*Page*
(begin)

# Complete or 2 more?



## streak (May 20, 2013)

Hiya just wondering what the consensus may be. I have a 10 gallon with 6 danios, 1 platy and 3 corys. Am I maxed out or could I add 1 or 2 more platys? My current platy is female and I would try and get only females. While I know they might already be knocked up I'm trying to stay away from the friction that comes with males, and fry if possible.


----------



## dalfed (Apr 8, 2012)

What danios and cories? If it is celestial pearl danios and pygmy cories then add away. If it is giant danios and peppered cories then you already are way over stocked.
AqAdvisor - Intelligent Freshwater Tropical Fish Aquarium Stocking Calculator and Aquarium Tank/Filter Advisor try this site may help.


----------



## jamnigh (Apr 24, 2013)

If anything I would add a couple more cories. They do best in groups of 5-6 or more.


----------



## streak (May 20, 2013)

Not giant they are zebras and leopards. The cories are also small. I think I will leave things as they are I realize I made a few mistakes I have been reading a couple of books but should have read more before the cories (and also received incorrect advice from person at fish store) But it is what it is. All and all I think the tank is pretty well balanced. I just need to move into a bigger house so I can get a couple of more. 
thanks for the link too, very interesting and helpful.


----------



## jamnigh (Apr 24, 2013)

What incorrect information have you gotten may I ask?


----------



## streak (May 20, 2013)

that it was ok to mix and match cory types. I knew they were schooling fish and that i needed to get at least 3 to start. And so i asked if i had to get the same type or it would be ok to get mixed and was told that was fine. i picked 3 different types and later on realized they only school with the same. So i made a mistake there.

(end)

*Information provided*
(begin)

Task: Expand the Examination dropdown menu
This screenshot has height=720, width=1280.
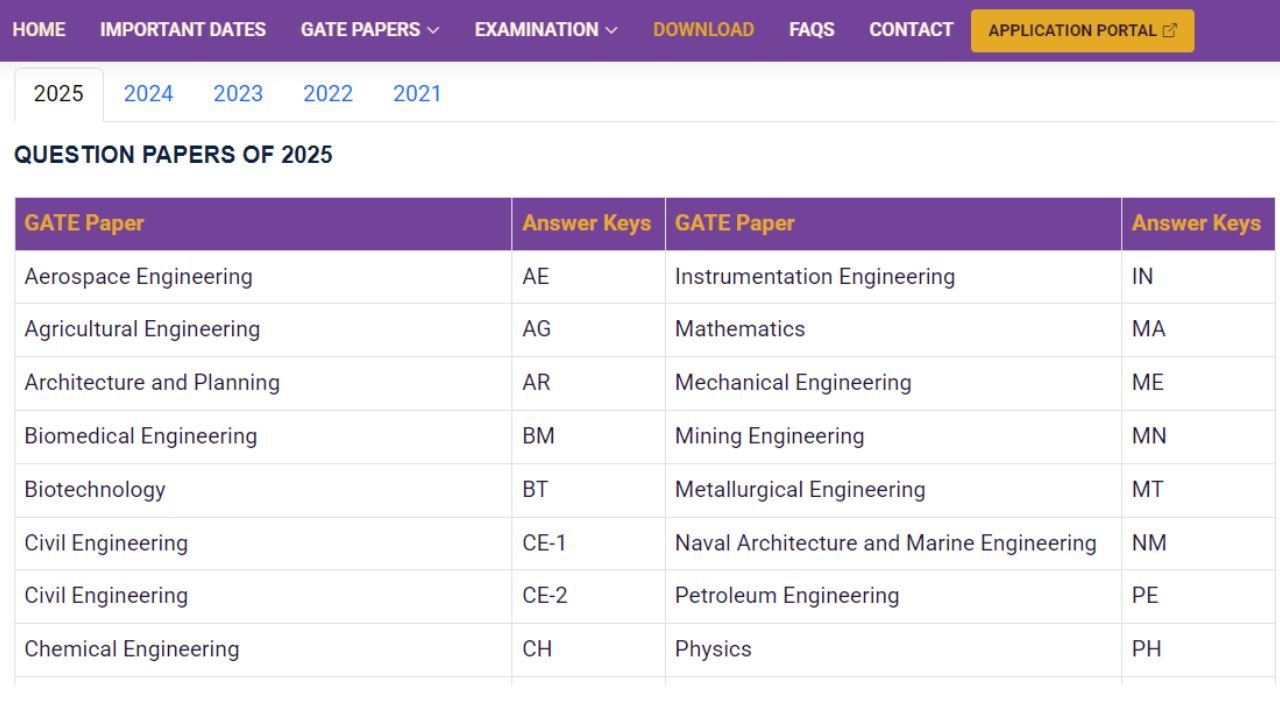Action: (x=545, y=30)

(end)

*Exercises*
1. In the aquarium stocking thread, substitute "error" for "mistake" and give the passage again, starting with "What incorrect information" and going on through "a mistake there.".
2. Continue the aquarium stocking thread from the point at which it stops.

*Expected answers*
1.
What incorrect information have you gotten may I ask?


----------



## streak (May 20, 2013)

that it was ok to mix and match cory types. I knew they were schooling fish and that i needed to get at least 3 to start. And so i asked if i had to get the same type or it would be ok to get mixed and was told that was fine. i picked 3 different types and later on realized they only school with the same. So i made a error there.

2.
----------



## jrman83 (Jul 9, 2010)

Cories don't really school, they shoal instead. Regardless, I would not add any more fish. 10g tanks are tough to find a balance.


----------



## majerah1 (Oct 29, 2010)

Because the swimming patterns of the zebra danios I would look instead into a 20 long or larger to replace the ten gallon. They love to move.Then I would think of upping the cory shoal to another two and possibly get another platy.


----------



## silvergourami1 (Jun 20, 2013)

You are at your limit. I wouldn't add anymore cory's either as was suggested....three is fine for such a small space.

You want a general ratio of 85% max, but you'll be fine. If you can upgrade in the future to a larger tank, by all means and use the 10g for breeding, quarantine or house a large school of small tetras and a few bottom dwellers. 10's are also great for shrimp; they are fun to watch and breed.

I truly wouldn't mind taking a 10 and turn it into a crab breeder along with maybe some smaller gourami! I think it would be interesting. Not really sure how I could do it; as the limited space to create a tiny beach would prove difficult. 

"Wonder if crabs would use an extended(above surface)piece of driftwood?!!"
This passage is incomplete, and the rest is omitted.